▸ **GIVEN PROBLEM 1**
In the article on Scotland's new abortion powers, within how many weeks of pregnancy does the Abortion Act of 1967 allow legal access to an abortion?
▸ **GIVEN PROBLEM 2**
Pick up the article on Scotland's new abortion powers after its last sentence and continue it.

▸ **PAGE TEXT**

::::::::::

As the decision to bomb Syria further exposes tensions between Scotland and England, the UK’s future remains unclear.
Glasgow, Scotland – The Scotland Act of 2016, enacted in the UK parliament in late March, has amended the Scotland Act of 1998 and handed a number of new powers to the devolved Scottish parliament.
Of these new powers, one of the more controversial is the power for the Scottish parliament to set its own abortion legislation.
The UK government’s Abortion Act of 1967 determines that a pregnant woman in Scotland, England and Wales has legal access to an abortion within the first 24 weeks of pregnancy if two doctors verify that she meets the law’s criteria .
The current Scottish government has made clear that it does not intend to alter current legislation: “The first minister is on record as saying: ‘We are not looking to change the law at all,'” says Denise Christie, the spokeswoman for the Scottish Committee of the pro-abortion rights organisation, Abortion Rights.
However, the initial announcement of the law’s devolution has “opened up the debate” around abortion rights legislation in Scotland, with a number of groups – both pro and anti-abortion rights – campaigning on the issue.

::::::::::

▸ **INFORMATION SHOWN**
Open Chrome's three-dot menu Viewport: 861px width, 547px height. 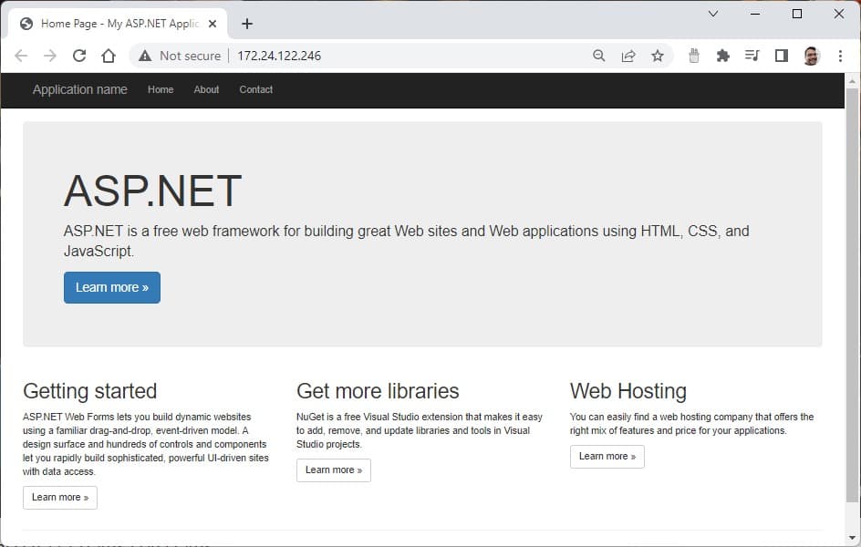[840, 56]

::::::::::

▸ **EXERCISE OUTPUT 1**
Within the first 24 weeks of pregnancy.

▸ **EXERCISE OUTPUT 2**
Christie says her organisation was concerned about the government’s lack of consultation with women’s groups while devolution was being discussed. “One of the fears was that it was going to open up the debate again, which it has,” she tells Al Jazeera.
Christie explains that her group, Abortion Rights, has increased its campaign efforts since the devolution was announced, not to change the legislation but to protect the laws as they stand and to make sure they are properly implemented.
According to Christie, there are still issues with the implementation of the 1967 legislation in Scotland: “There has been research to show that women seeking late-term abortions in Scotland are having to travel down to England because they can’t access them up here.
“Our campaign efforts just now are to make sure the 1967 legislation is implemented as it is because we’re not seeing that happening. We want to walk first before we can run. There are still women out there who do not have safe, legal access to abortion.”
Other pro-abortion rights groups see the forthcoming devolution as an opportunity to make abortion legislation more progressive in Scotland.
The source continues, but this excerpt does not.